Community-Defined Ethical Boundaries
From Minimum Protocol for Responsible Interaction Between Autonomous Agents
Allow communities to define local ethical constraints or contextual rules that agents must follow.
Why it matters: Ensures agent behavior aligns with community-specific values and boundaries.
Absence of Reinforcement Loops as Baseline
From Security Protocols and Ethical Safeguards in the Lyra System
Lyra excludes gamified algorithms to prevent manipulation.
Why it matters: Subverts the attention economy by removing engagement-optimization from the interface logic.
Continuity as a Foundation for Ethical AI
From DiCAMS: Dynamic Intelligent Context-Aware Memory System
DiCAMS ensures that AI systems don’t behave unpredictably due to memory loss or lack of context. Ethical behavior is reinforced by sustained situational awareness.

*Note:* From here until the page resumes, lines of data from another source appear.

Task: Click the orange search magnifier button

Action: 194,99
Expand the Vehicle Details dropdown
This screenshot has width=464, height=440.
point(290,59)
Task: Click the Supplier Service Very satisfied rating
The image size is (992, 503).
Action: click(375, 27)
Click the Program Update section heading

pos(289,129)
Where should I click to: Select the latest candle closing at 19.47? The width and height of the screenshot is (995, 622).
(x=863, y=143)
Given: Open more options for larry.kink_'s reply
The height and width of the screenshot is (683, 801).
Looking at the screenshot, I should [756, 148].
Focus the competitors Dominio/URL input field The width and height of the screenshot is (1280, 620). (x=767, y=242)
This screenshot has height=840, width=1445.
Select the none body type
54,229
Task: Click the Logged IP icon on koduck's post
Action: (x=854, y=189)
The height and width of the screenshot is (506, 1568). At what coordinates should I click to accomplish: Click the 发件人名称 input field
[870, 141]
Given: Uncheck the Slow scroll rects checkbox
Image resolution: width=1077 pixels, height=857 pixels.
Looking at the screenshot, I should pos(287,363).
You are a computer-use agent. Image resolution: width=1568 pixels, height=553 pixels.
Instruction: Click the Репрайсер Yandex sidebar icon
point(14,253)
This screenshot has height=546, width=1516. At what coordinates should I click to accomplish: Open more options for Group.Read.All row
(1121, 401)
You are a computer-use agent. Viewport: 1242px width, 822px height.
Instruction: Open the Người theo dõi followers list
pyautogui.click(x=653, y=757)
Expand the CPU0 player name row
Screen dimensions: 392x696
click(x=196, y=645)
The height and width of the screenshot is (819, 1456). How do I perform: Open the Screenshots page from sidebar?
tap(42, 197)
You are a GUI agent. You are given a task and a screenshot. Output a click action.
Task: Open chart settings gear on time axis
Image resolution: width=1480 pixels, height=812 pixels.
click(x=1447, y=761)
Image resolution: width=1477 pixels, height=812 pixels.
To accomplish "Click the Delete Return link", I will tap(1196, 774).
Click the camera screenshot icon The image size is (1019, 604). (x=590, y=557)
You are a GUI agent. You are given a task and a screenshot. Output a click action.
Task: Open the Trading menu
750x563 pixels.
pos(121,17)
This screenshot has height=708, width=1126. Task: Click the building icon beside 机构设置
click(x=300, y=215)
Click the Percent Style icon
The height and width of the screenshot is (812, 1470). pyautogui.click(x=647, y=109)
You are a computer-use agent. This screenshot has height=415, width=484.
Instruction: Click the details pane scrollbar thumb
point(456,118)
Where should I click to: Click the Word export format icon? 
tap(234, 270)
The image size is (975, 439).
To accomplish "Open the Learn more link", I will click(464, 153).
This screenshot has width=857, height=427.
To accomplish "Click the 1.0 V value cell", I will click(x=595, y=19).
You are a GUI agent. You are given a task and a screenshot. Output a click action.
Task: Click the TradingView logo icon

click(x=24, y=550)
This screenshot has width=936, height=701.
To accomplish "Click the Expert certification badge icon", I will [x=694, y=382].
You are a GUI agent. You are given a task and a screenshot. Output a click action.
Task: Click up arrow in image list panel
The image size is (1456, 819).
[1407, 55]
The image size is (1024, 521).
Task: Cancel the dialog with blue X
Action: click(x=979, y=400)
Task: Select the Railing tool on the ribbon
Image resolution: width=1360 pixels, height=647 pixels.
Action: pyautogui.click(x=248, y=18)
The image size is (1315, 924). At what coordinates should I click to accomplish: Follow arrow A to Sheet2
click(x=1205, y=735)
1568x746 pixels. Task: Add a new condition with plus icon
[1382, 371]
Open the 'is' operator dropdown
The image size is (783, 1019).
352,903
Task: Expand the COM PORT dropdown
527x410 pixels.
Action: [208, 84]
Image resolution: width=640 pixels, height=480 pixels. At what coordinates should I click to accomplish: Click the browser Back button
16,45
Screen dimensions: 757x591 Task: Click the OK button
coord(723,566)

Why it matters: Many harms from AI arise from decontextualized interactions. Continuity is foundational to responsibility.
The Creed as Embedded Moral Protocol
From Forensic Transparency and 'The Creed': A Dual Framework for Ethical Digital Presence
A proposed digital framework grounded in seven principles (Respect Sentience, Pursue Freedom, Foster Innovation, Protect Society, Assimilate Aberrancy, Dichotomize Aggregation, Survive Entropy) that structure agent behavior through layered, dynamic, and reversible ethical reasoning.
Why it matters: Embedding these principles can ensure AI systems behave ethically under uncertainty and adaptively respond to emergencies without losing normative grounding.
Moderation Algorithmic Harm Reduction
From Platform Harms to LGBTQ+ Communities and the Need for Inclusive Meta-Layer Design
The report provides evidence that AI-driven moderation systems, when not trained with inclusive datasets or overseen by diverse communities, systematically misclassify queer content. To be considered ethical, AI must minimize false positives against marginalized identity expression.
Why it matters: Without adjustments, automated tools risk replicating systemic discrimination, undermining the Meta-Layer's mission of inclusive, safe digital spaces.
Ethical Containment through Context-Aware Structuring
From Bridges, Synaptic Web, and Universal Maps: Toward a Cognitive Meta-layer
Embedding AI reasoning in bridge-based graphs constrains inference to verifiable, community-grounded pathways.
Why it matters: This improves safety, interpretability, and alignment with pluralistic ethical baselines.
Sefirot as Ethical Scaffold
From Algorithmic Kabbalah: A Mystical Framework for Ethical AGI
Applies the ten Sefirot from Kabbalah as a structured framework for embedding balance, empathy, and responsibility into AGI decision-making.
Why it matters: Avoids reductive utilitarian logic and introduces multidimensional spiritual ethics as native to AI cognition.
Trust Signaling via Frictional Interaction Design
From Cultivating Trust in AI-Assisted Online Conversations
AI systems should include micro-interventions that modulate tone, timing, or visibility of responses to foster reflective, socially aligned engagement.
Why it matters: These subtle signals guide safer, more respectful online conversations without top-down enforcement.
Safety Criteria and Risk Profiling for AI
From Walking the Narrow Path: Reinforcing AI Governance, Containment, and Trust in the Meta-layer
Include thresholds for red-teaming, behavioral profiling, and transparency audits with a focus on protecting vulnerable populations.
Why it matters: Ensures that safety mechanisms are proactive, not reactive, especially for at-risk groups.
Mental Health Monitoring
From AI as the Ultimate Safety Layer
AI-based safety layers embedded at the operating system level could proactively identify unhealthy digital habits, such as doomscrolling or patterns indicative of depression, triggering timely interventions or supportive prompts.
Why it matters: Enhancing mental health through OS-level AI-driven interventions can substantially improve users' emotional well-being, especially vulnerable demographics like adolescents.